E’ allora importante che ogni pediatra sappia osservare “la qualità del sonno, dell’alimentazione, del movimento, della relazione, l’ipo o l’ipersensibilità e il gioco simbolico dei bambini. La capacità di trovare l’oggetto nascosto e il gioco del cucù purtroppo si stanno perdendo- ricorda la neuropsichiatra- eppure sono la base della mentalizzazione, insegnano a mettersi nei panni dell’altro. Giocandoci il bambino impara a riconoscere anche le conseguenze delle sue azioni sull’altro”.

Vanadia punta, infine, l’attenzione sulle diagnosi errate. “Un bambino iperattivo, ipercinetico, può essere in realtà un bambino depresso e un primo campanello di allarme può emergere nei deficit delle funzioni esecutive, attenzionate dopo i 5 anni.
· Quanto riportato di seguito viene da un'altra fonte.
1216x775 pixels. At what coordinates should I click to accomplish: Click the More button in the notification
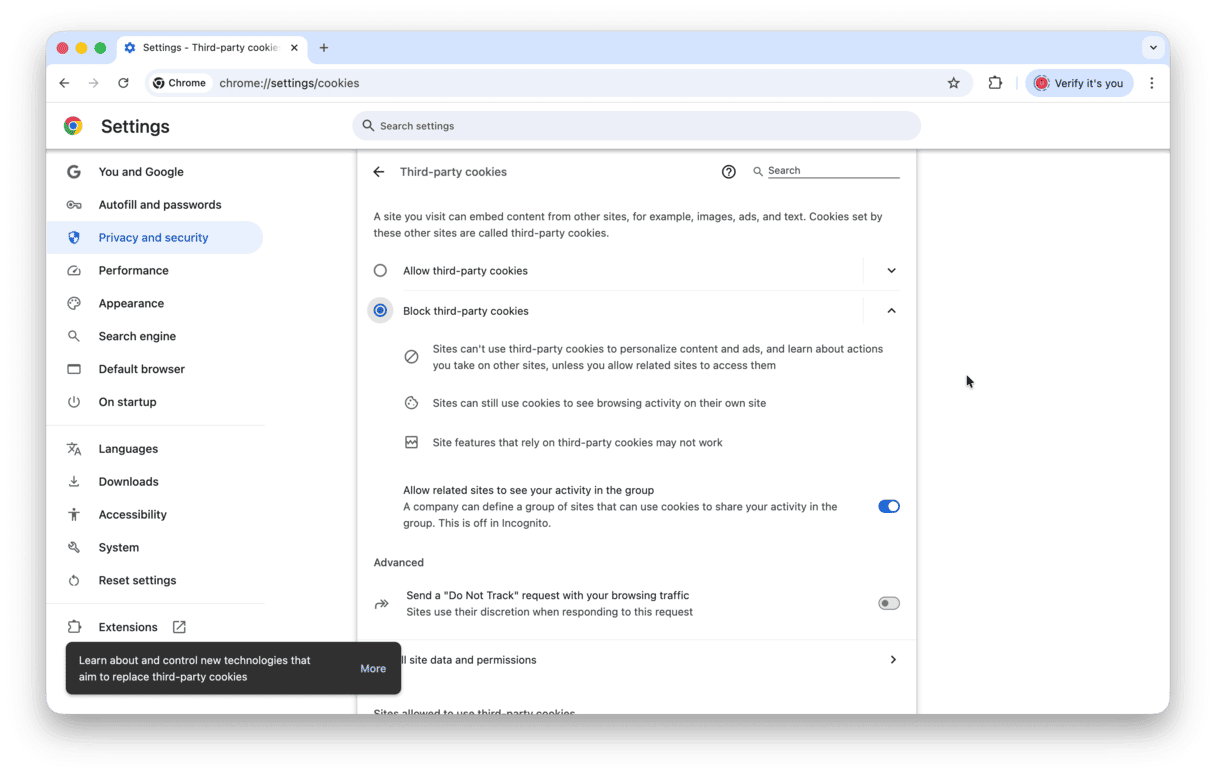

Siamo stanchi di vedere diagnosi che propongono protocolli terapeutici che non si adattano al singolo bambino. Spesso a un sintomo si fa corrispondere una diagnosi, ma non è così”.

Oltre il questionario, l’IdO ha elaborato anche una scheda di screening e monitoraggio neuroevolutivo per individuare precocemente il rischio evolutivo nei primi 24 mesi di vita. È strutturata in 5 blocchi di domande suddivise per fasce d’età (0-3, 4-6, 7-12, 13-18, 19-24 mesi), ciascun blocco potrà essere utilizzato indipendentemente dagli altri e la somma dei punteggi segnati rientrerà in un range in base al quale è possibile trovare la scelta operativa suggerita. In ciascuna scheda sono presenti domande ‘critiche’, se anche in una sola di queste il bambino prendesse un punteggio 2 sarebbe opportuno un approfondimento specialistico.